***** Given information

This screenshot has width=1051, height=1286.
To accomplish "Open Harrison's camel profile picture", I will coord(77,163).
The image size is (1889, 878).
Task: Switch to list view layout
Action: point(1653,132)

**********

Down to the last line, return the data above exactly.

This screenshot has width=1051, height=1286.
To accomplish "Open Harrison's camel profile picture", I will coord(77,163).
The image size is (1889, 878).
Task: Switch to list view layout
Action: point(1653,132)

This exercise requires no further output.